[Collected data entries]
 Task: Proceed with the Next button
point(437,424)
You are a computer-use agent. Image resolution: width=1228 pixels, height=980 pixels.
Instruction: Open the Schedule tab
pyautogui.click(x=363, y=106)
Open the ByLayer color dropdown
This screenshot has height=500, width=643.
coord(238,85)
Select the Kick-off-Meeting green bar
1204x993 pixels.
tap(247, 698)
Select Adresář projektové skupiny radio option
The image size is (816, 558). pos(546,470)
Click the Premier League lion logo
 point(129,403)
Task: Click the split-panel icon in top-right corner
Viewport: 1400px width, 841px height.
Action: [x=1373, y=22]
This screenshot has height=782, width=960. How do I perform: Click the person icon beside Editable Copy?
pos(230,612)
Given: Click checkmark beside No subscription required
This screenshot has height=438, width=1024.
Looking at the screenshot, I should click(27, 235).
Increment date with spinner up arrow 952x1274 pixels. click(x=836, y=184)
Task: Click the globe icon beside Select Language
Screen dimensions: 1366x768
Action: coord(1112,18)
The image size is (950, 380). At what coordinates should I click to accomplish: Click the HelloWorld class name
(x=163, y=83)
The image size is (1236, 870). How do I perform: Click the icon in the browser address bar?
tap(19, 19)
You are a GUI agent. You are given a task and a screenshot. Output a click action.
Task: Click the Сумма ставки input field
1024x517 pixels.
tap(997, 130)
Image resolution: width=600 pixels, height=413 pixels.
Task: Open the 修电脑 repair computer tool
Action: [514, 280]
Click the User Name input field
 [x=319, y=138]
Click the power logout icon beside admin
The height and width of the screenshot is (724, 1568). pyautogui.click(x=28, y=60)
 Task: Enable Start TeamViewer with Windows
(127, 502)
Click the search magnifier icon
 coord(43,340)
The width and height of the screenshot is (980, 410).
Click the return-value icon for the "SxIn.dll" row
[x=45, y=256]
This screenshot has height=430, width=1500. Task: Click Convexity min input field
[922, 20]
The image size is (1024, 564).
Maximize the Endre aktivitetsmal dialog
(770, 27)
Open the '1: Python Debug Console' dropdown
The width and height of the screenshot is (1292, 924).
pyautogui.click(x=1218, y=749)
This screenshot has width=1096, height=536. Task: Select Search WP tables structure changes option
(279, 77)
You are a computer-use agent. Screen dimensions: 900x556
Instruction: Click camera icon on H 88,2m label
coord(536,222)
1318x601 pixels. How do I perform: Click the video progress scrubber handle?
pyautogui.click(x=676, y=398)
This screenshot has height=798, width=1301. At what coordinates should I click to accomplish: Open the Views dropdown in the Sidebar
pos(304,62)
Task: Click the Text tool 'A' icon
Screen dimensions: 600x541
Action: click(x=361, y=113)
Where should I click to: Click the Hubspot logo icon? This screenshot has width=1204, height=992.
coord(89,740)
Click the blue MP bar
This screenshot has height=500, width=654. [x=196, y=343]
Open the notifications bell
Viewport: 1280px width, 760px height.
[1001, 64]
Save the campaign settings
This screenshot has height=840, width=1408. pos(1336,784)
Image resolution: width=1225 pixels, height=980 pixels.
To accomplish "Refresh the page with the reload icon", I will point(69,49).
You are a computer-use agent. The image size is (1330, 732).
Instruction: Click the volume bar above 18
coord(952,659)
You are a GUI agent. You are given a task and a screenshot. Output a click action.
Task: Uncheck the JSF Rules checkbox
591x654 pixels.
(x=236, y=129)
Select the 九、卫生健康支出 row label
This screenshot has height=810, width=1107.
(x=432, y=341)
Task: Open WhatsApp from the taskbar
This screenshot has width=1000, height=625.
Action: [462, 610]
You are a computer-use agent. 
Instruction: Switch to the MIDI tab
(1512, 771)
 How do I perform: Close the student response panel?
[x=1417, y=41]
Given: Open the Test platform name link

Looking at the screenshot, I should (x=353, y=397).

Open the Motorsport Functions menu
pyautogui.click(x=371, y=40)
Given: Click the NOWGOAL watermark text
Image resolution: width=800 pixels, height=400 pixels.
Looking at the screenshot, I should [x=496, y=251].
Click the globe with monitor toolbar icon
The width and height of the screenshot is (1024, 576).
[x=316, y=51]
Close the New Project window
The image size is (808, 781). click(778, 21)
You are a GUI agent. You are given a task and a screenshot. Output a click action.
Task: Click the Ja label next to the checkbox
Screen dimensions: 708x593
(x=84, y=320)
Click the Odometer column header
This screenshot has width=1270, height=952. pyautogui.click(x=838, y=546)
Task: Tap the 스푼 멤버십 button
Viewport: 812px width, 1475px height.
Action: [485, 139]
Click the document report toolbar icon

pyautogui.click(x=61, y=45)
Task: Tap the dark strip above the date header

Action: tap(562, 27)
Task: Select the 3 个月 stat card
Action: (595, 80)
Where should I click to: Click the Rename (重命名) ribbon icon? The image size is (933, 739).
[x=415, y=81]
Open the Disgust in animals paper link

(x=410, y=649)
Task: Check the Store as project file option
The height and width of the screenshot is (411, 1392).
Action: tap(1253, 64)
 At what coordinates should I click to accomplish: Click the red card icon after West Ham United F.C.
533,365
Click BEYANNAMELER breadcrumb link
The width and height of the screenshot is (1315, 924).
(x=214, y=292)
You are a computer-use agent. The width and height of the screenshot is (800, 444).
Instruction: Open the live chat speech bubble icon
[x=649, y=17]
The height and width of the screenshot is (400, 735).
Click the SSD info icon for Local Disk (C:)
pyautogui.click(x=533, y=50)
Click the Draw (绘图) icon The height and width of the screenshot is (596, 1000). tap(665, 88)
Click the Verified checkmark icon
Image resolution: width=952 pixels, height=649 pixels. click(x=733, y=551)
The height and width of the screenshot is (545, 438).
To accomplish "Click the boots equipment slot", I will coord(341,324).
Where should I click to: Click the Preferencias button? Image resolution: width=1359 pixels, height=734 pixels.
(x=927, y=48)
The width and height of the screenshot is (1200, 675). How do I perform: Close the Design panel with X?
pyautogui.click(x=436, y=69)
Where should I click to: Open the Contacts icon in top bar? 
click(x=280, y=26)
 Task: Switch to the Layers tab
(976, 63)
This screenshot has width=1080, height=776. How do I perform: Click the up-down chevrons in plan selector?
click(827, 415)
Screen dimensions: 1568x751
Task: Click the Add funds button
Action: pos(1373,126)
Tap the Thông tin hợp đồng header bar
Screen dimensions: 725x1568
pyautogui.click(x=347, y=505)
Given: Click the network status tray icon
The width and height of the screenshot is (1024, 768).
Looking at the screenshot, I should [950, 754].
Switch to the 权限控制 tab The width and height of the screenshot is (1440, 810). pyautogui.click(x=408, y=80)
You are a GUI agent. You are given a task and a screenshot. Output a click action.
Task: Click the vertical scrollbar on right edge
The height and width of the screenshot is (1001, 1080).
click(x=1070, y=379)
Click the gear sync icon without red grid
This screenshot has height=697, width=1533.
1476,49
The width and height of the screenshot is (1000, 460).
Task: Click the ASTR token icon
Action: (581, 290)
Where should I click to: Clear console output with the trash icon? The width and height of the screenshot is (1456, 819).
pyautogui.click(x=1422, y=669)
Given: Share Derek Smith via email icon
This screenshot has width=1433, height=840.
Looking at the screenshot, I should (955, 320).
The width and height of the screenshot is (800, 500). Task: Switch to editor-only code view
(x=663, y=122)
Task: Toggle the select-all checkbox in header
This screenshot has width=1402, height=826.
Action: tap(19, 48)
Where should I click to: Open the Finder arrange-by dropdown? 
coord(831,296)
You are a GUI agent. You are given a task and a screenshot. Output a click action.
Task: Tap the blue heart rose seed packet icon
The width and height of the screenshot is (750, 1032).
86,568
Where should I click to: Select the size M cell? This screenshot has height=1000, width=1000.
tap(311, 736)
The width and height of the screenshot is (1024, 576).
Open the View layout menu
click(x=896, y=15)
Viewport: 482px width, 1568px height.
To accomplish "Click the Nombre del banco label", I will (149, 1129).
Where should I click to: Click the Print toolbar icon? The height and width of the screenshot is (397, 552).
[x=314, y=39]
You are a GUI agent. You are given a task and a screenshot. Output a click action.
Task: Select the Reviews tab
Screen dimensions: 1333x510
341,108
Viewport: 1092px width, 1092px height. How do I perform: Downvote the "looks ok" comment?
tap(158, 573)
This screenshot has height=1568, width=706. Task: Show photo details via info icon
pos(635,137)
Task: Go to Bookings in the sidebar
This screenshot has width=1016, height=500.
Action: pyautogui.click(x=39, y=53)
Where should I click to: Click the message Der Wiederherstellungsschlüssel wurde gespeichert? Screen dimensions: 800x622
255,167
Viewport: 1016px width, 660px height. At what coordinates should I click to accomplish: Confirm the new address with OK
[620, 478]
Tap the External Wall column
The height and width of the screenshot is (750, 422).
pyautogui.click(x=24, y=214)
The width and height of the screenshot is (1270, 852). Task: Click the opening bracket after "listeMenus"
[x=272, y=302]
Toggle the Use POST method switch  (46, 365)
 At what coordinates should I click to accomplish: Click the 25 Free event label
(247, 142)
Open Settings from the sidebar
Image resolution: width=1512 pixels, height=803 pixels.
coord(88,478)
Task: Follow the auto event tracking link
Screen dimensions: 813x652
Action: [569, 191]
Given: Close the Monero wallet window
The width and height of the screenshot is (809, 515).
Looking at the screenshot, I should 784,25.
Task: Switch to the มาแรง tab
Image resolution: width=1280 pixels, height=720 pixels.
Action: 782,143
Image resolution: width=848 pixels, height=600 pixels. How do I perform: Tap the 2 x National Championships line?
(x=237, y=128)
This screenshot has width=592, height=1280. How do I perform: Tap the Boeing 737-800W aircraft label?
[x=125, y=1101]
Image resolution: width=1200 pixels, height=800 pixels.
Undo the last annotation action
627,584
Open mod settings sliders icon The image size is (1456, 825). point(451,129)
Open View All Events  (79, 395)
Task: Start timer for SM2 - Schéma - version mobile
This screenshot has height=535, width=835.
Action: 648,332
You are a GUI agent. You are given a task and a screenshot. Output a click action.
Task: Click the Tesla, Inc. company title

#### INSTRUCTIONS FOR THE TASK:
Reproduce every line in the data that has the word "Toggle" in it.

#### YOUR RESPONSE:
Task: Toggle the select-all checkbox in header
Toggle the Use POST method switch  (46, 365)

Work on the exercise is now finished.